The large clock adorning the main entry way showed quarter to ten. Math and English had both passed. Eva ran to her science class. It only started five minutes ago. With any luck they hadn’t started the test yet.

It took several lies about caring for a sick father and losing track of time, but Eva managed to finish the day. She even managed to make up her math and English test, though English had a part two the next day along with another science test.

Next was meeting with Zoe Baxter. Eva thought about calling her in the middle of school, or perhaps a little coffee shop, but if the woman wanted to meet in a public place, they wouldn’t have approached her in the alley to begin with.

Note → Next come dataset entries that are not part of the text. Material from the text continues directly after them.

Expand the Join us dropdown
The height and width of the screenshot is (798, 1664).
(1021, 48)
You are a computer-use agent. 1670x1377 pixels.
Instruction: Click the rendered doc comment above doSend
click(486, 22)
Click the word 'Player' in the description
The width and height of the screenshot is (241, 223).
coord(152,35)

So, Eva chose the original alley. After double checking to make sure there were no people around, Eva pulled out the business card. Realizing she had never given the card a second glance, Eva looked it over.

It wasn’t anything special. Any random person would probably not give it a second look. It didn’t mention magic or the academy. Zoe Baxter, Instructor, and a small circle on one side. The back was completely blank.

The circle was the obvious point to tap. Deliberately avoiding it, Eva tapped just beneath the name.

It didn’t matter. The circle faded slightly. Cupping her hands over the card, Eva found the circle faintly glowing.

Less than a minute after tapping the card, cold air blew through the alley. A light clearing of a throat startled Eva.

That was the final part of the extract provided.